Each entry should be set down again verbatim, with the images omitted.

Records excerpted from a collection
▼
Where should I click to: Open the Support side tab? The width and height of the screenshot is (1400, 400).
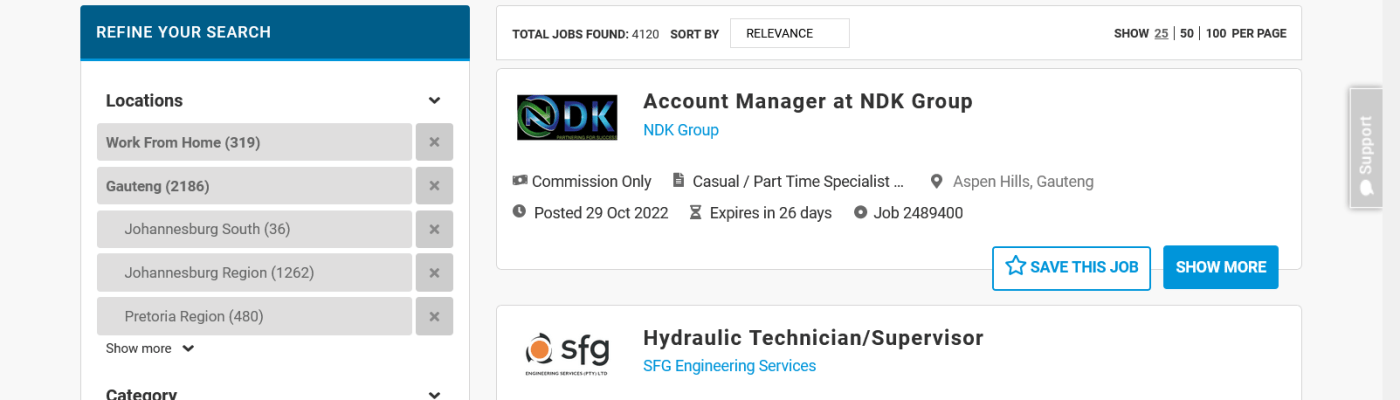pos(1365,147)
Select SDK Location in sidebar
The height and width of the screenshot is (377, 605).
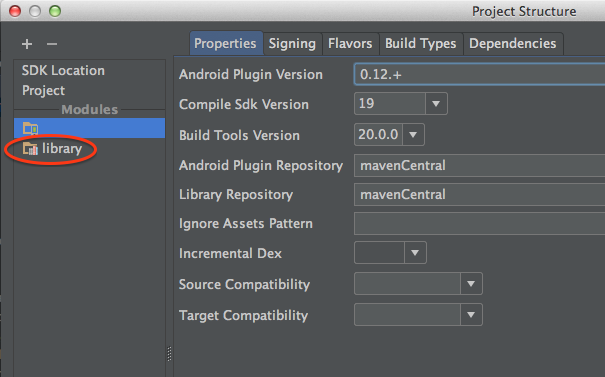tap(63, 71)
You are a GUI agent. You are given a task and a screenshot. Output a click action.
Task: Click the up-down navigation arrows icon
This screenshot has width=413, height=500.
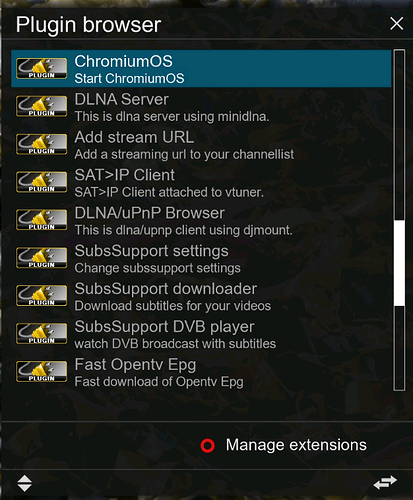25,483
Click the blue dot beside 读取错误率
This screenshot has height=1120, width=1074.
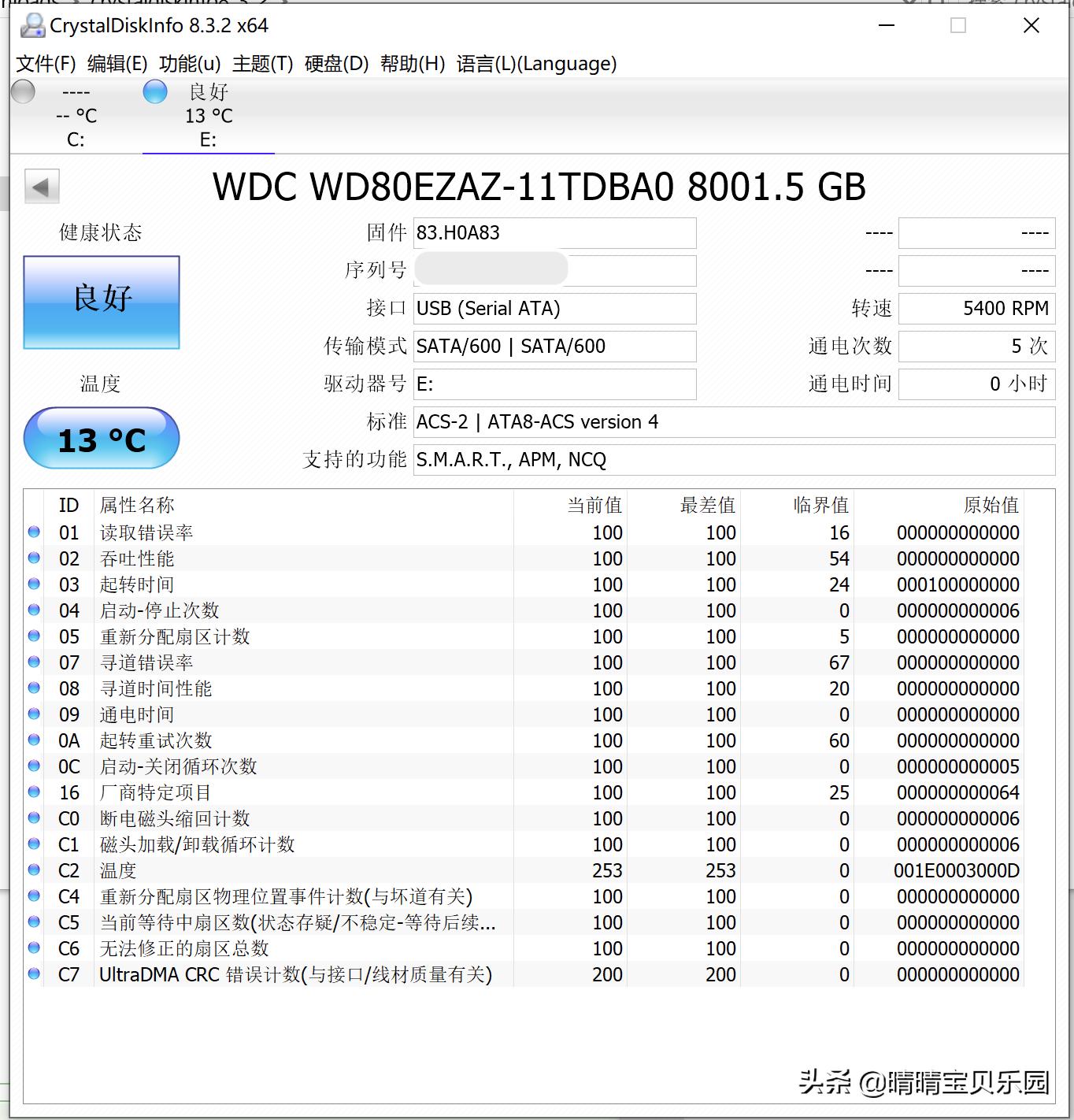[33, 532]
▲
- Written answer -
Where should I click to: Open the Support side tab? The width and height of the screenshot is (1400, 400).
pos(1365,147)
Select SDK Location in sidebar
The height and width of the screenshot is (377, 605).
tap(63, 71)
You are a GUI agent. You are given a task and a screenshot. Output a click action.
Task: Click the up-down navigation arrows icon
This screenshot has width=413, height=500.
25,483
Click the blue dot beside 读取错误率
This screenshot has height=1120, width=1074.
[33, 532]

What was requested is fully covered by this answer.